The call by Pope Francis for the world's leaders and people to dedicate themselves to curbing climate change is being greeted with enthusiasm in Minnesota.
In the pope's encyclical, or teaching document, he called for people to reduce waste, switch to cleaner forms of energy and redefine progress and development.
That struck a chord with Minnesota Catholics who celebrated the pope's message Thursday in St. Paul. At St. Thomas More Catholic Community on Summit Avenue, they sang, prayed and offered some of their own ideas of how to respond.
The Rev. Joseph Weiss, the church's pastor, said the pope is delivering an important message: "That climate change is a moral issue, that the church has an important role to play in the conversation and that this is the time to act."
The challenge today, Catholics say, is converting his words into action.
Mary Kay Olson, a parishioner at St. Stephen's Catholic Community in Minneapolis, said not long ago she would have felt proud if she recycled. But these days, Olson knows that doing her part against climate change will take much more than that.

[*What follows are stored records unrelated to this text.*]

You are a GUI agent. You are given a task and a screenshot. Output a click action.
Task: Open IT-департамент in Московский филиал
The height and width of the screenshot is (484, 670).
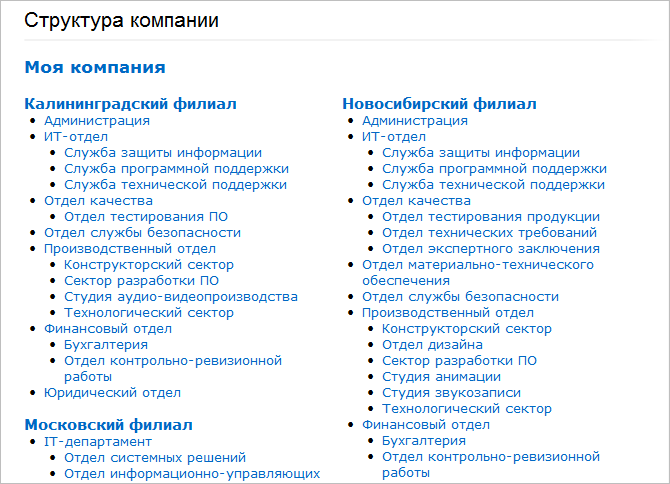(x=98, y=441)
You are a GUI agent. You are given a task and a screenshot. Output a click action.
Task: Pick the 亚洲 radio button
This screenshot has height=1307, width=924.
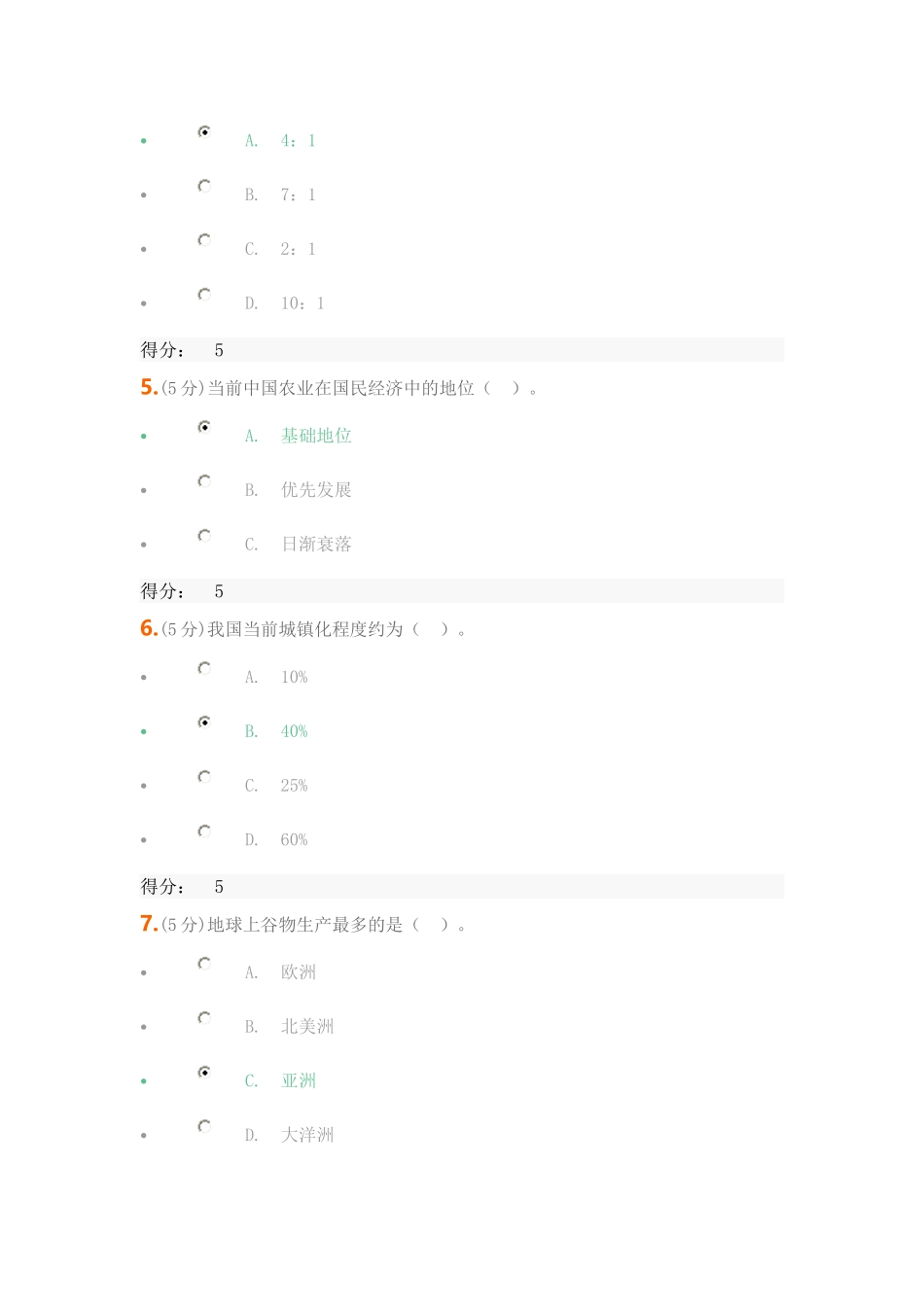tap(204, 1073)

She's been working to promote community solar programs that allow low-income people to participate, a key goal of environmental justice.

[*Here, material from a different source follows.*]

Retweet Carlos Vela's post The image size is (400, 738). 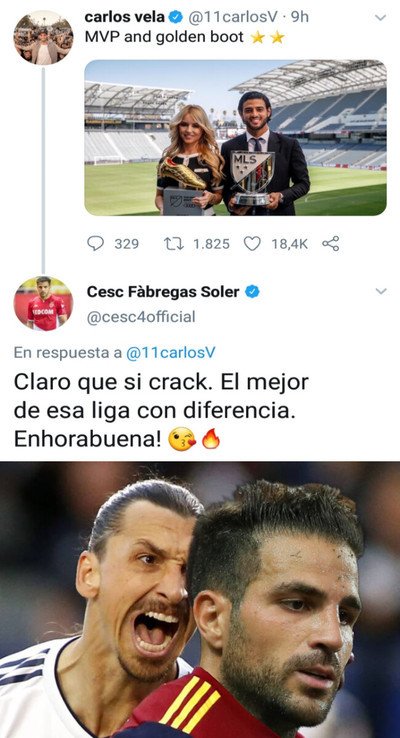172,243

"If something wasn't done, there would be another instance of the haves and the have-nots," Olson said. "The people who could afford solar could have it; the people who couldn't would not."

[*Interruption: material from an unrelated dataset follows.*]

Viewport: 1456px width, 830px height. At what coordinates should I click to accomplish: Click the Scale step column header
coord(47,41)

Pope Francis has expressed his concern that the poor will experience disproportionate negative effects of climate change. The pope also has lamented pollution, waste and "a throwaway culture."
At a press conference held by the Minnesota Catholic Conference, the church's policy arm in Minnesota, organic dairy farmers Brad and Leanne Donnay of Kimball, Minn., said the pope's message reaffirmed their own values.
"We're working together, we're living together, we're going to church together and it is just reassuring after reading that that we're living our lives the way God wanted us to," Brad Donnay said. "And we're making a living."
Donnay said there's enough demand for organic cheese to allow them to double their operation in size and hire employees. But he said his family prefers keeping things simple.
When Donnay used chemicals on the farm in the past, it gave him a headache and he worried about his family's health.
In his encyclical, the pope calls for sustainable agriculture and notes that pesticides have hurt biodiversity.
Although Minnesota Catholics embraced the pope's message, some Catholic leaders say the document doesn't give many specific policy prescriptions.
That will force parishes to come up with their own solutions, St. Cloud Bishop Donald Kettler said.
"We seem to be having to go to one side or the other on any issue," Kettler said. "And maybe people will say Pope Francis is going one way or the other, but my feeling is he's saying to us, 'Talk to each other.'"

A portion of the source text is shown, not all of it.